Define, Appraise, Develop

Why do 70% of startups fail?

Startups often begin with the assumption that they know what their target audience wants. They spend several months perfecting their product without sufficient collaboration with prospective customers. This business approach is highly risky and costly. If companies never try to understand whether the product satisfies customer needs, they eventually fail.

Today’s software tools are more powerful than they were ten years ago. Hence, it is a lot easier to build applications small to test customer reactions. It is a common misconception that the backend of a product is the first thing to be developed. Companies should ideally do the opposite. They should first make a workable front-end to check if potential customers are interested in the product. It is vital to build a complete, customer-centric product.

A Minimum Viable Product (MVP) is a release that is fit for customers, stripped right to the core. It comes with the smallest set of features that is sufficient to satisfy the early adopters of the product. An MVP allows startups to get a version of their product to market early to test the business concept, optimize, and expand solutions over time. It aims to provide immediate value while minimizing development costs. What an MVP entails could differ from organization to organization based on business needs, industry, and competition.

Why MVP?

As a product without the extras, an MVP focuses on the core value proposition. It examines the breadth and depth of the company’s vision and defines the value that it wants to provide an ideal customer. By building just enough to validate hypotheses, the amount of rework is minimal. Early adopters are most likely to provide feedback on desired changes, helping confirm the value proposition sooner. This feedback also helps create a smarter, market-informed product roadmap. By testing all business functions end-to-end, companies can test business model assumptions on customer acquisition cost and customer lifetime value.

An MVP helps companies realize whether their customers really need the product. Validation helps in identifying problems and addressing the solution. It also cuts down costs and speeds up the go-to-market process. Through an MVP, organizations develop a strong relationship with customers at an early stage. This is instrumental in the success of product development and the product itself. As we saw, an MVP usually targets early adopters to validate value proposition hypotheses. This also helps companies attract investors early.

A landing page is the most common idea for creating a platform to communicate with the target audience. By describing features and showing demos, it also helps in generating leads for the product. The developer of Buffer tested the tool initially as a landing page. He collected customer feedback data and gathered the requirements before building the tool, which now has over 4.5 million registered users.

MVP to-do list

Here’s a checklist that startups should keep in mind while building an MVP.

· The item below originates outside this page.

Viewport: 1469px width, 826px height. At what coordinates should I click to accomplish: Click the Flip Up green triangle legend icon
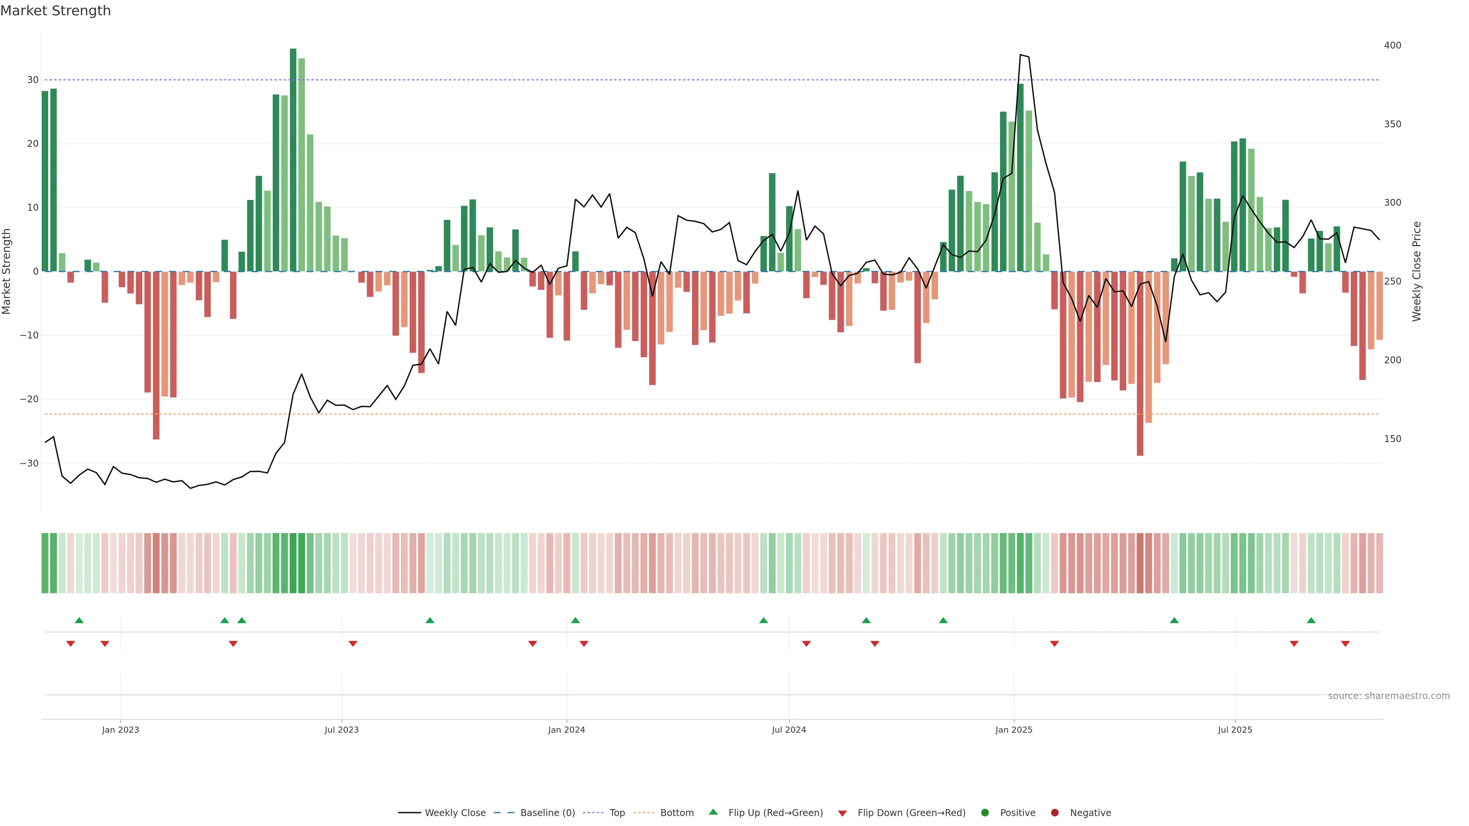[713, 812]
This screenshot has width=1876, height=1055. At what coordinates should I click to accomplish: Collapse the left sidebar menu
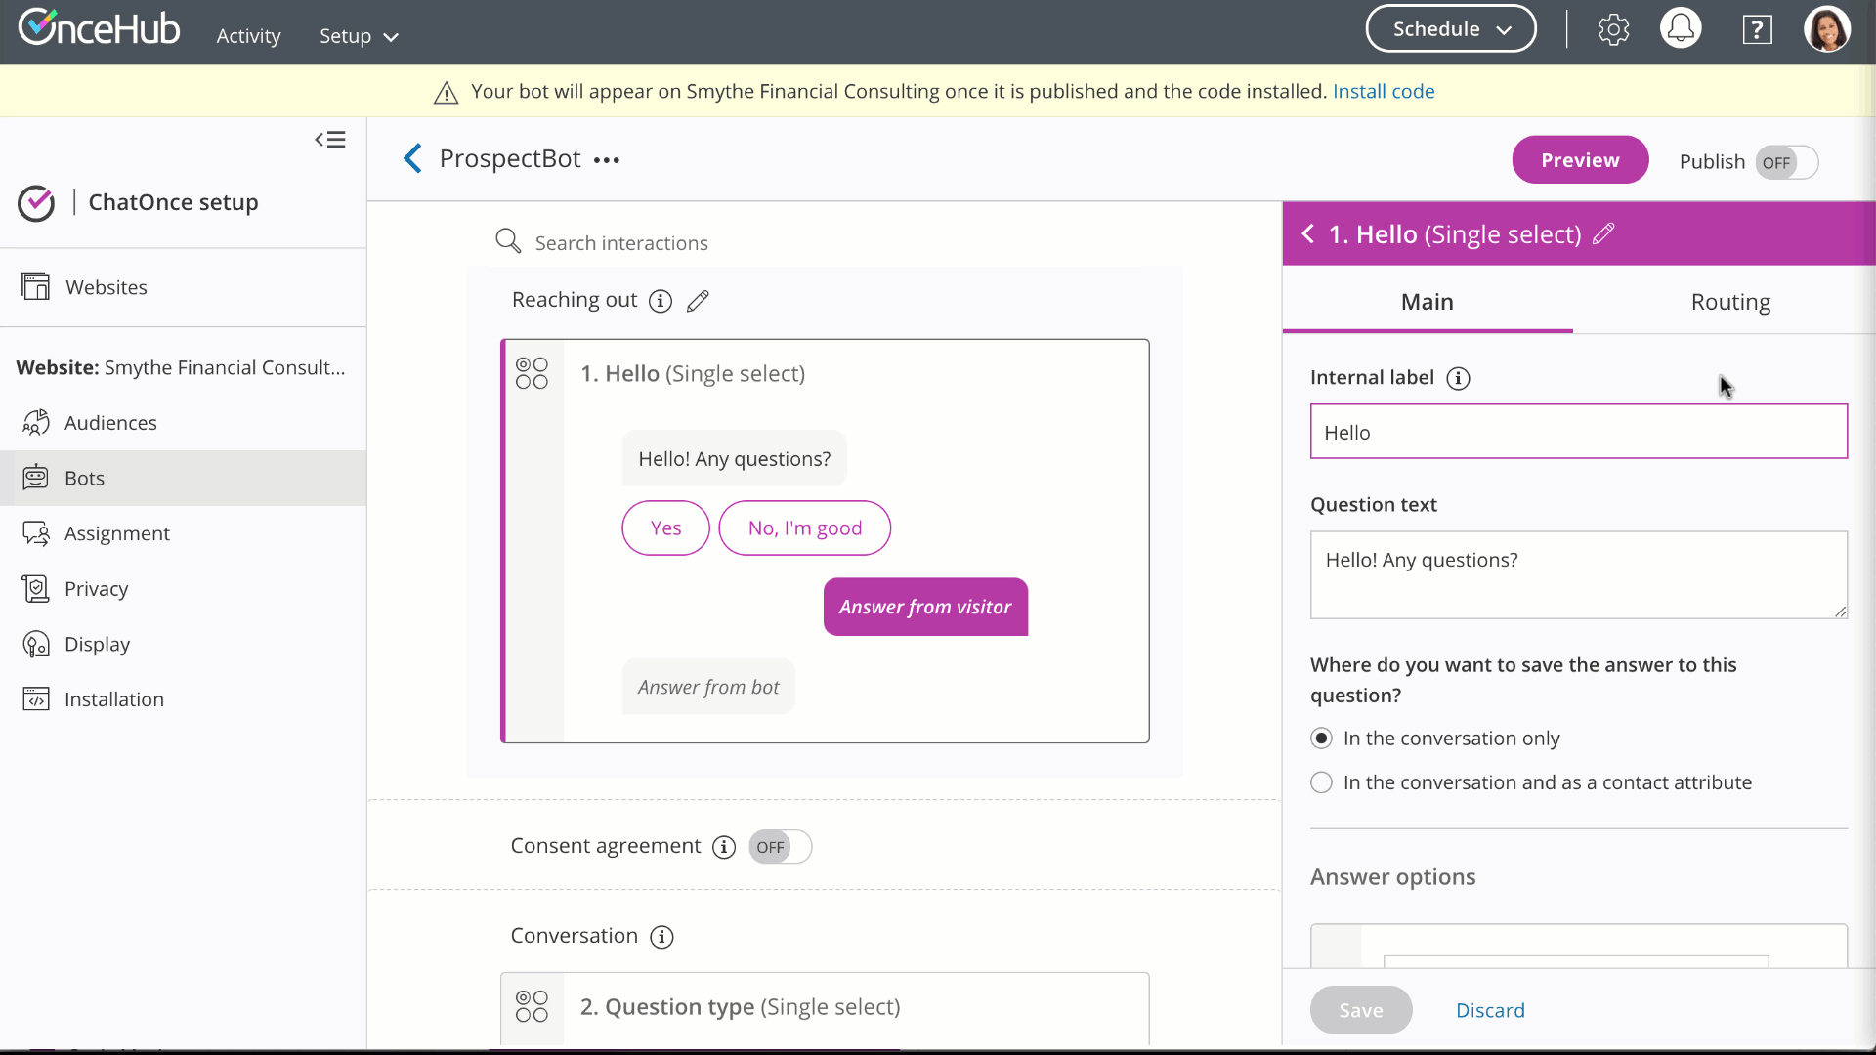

  1. Define the primary goal of the product The team should first decide which and whose problem they are solving and have an idea about how the future customers would respond. It is pivotal to visualize customer pain points and flesh out the user stories.

  2. Analyze the competition Startups should check on their existing competitors to find out how unique their value proposition is in comparison to competitors’ products. It is crucial to understand the strengths and weaknesses of alternative solutions in the market.

  3. Estimate the flows of consumers who would use the product It is fundamental to know the real statistics of the product’s potential customers who would be willing to give the product a try in its beta version. The focus should be on what features customers need and why they need them. List out all the features the solution offers and prioritize them The team should make sure that they implement only the essential core features. The features should then be divided into must-have, should-have, could-have, and won’t-have.

  4. Build, test, and learn from customer reactions Testing and learning from feedback should be a continuous process to iron out issues. By exploring different pricing models and using survey tools, the team should find out if customers would be willing to pay for the product if it promised to solve their problem.

MVPs allow startups to enter the market and make the most of their products with minimum expenditure. MVP application development not only demands technical expertise but also involves business acumen and strategic thinking. As a practice, Zerone incorporates MVPs in product development. The products evolve depending upon users’ expectations before their final versions are introduced.